USING THE INFORMATION
a: In the TV ratings text below, how many viewers did Fox News Channel average in prime time?
b: Repeat everything in the TV ratings text below, from "The five highest-ranked" down to "averaging 1.053 million.".

BEGIN SOURCE EXTRACT

The top 20 prime-time programs consisted of the Oscars and two red-carpet programs preceding it; nine CBS scripted programs, its newsmagazine “60 Minutes” and its alternative series “Survivor”; two editions of the NBC singing competition “The Voice”; three Fox programs, “9-1-1,” its spinoff, “9-1-1: Lone Star” and the singing competition “The Masked Singer”; and the March 7 edition of the Fox News Channel political talk show “Tucker Carlson Tonight.”

The five highest-ranked prime-time cable programs were editions of “Tucker Carlson Tonight,” topped by the Tuesday broadcast, which averaged 4.136 million viewers, 19th overall. Fox News Channel won the cable network battle in prime time for the seventh consecutive week, averaging 2.199 million viewers. ESPN was second for the third consecutive week, averaging 1.285 million. MSNBC finished third for the fourth consecutive week following a second-place finish, averaging 1.053 million.

END SOURCE EXTRACT
BEGIN INFORMATION SUPPLIED

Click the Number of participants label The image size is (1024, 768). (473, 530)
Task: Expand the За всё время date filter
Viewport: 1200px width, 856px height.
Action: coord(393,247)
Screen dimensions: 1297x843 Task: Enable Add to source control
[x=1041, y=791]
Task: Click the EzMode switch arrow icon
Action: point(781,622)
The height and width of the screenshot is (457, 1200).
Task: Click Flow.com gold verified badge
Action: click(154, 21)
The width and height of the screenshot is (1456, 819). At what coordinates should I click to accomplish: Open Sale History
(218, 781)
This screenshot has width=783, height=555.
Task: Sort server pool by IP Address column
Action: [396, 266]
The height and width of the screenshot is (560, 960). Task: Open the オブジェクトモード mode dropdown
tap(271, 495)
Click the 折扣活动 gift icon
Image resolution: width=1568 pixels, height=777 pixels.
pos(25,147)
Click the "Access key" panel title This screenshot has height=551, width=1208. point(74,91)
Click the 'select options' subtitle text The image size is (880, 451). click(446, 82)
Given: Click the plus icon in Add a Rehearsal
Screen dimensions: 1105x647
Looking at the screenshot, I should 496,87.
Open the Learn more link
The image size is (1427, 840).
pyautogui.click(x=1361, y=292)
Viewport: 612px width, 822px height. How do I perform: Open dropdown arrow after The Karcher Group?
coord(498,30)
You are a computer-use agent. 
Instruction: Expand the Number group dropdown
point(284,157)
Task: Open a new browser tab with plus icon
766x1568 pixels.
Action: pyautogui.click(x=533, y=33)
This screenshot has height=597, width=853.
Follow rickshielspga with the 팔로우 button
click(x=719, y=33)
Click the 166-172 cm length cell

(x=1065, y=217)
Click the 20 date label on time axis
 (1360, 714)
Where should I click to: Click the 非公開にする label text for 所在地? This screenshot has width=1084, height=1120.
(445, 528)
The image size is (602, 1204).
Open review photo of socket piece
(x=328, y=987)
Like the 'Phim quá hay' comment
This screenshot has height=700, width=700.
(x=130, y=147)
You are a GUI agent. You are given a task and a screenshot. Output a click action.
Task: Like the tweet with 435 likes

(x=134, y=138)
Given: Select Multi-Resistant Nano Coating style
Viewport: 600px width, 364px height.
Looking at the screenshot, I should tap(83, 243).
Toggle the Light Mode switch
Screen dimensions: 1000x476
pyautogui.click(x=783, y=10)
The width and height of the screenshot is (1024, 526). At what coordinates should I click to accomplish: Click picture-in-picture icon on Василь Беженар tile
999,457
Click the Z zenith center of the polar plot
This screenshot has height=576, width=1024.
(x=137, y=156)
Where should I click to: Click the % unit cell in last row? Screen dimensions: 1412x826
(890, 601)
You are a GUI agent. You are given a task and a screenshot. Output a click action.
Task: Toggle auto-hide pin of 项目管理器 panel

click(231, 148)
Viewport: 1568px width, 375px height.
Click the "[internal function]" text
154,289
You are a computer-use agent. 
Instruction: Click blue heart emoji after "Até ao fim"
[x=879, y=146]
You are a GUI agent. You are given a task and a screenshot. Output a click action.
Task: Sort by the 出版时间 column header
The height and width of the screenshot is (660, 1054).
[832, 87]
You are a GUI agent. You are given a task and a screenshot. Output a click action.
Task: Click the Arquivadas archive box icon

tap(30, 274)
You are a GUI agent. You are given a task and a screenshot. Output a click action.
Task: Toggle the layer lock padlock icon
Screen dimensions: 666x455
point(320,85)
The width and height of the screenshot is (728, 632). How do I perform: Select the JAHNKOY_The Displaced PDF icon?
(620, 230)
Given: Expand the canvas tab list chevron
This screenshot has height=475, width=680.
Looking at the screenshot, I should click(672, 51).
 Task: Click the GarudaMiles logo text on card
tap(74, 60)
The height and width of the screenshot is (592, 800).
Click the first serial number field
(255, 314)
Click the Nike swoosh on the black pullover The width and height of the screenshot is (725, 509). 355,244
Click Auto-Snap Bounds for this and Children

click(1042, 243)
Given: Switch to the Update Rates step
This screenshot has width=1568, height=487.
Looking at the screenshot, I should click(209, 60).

END INFORMATION SUPPLIED

SOLUTIONS IN ORDER
a: 2.199 million viewers.

b:
The five highest-ranked prime-time cable programs were editions of “Tucker Carlson Tonight,” topped by the Tuesday broadcast, which averaged 4.136 million viewers, 19th overall. Fox News Channel won the cable network battle in prime time for the seventh consecutive week, averaging 2.199 million viewers. ESPN was second for the third consecutive week, averaging 1.285 million. MSNBC finished third for the fourth consecutive week following a second-place finish, averaging 1.053 million.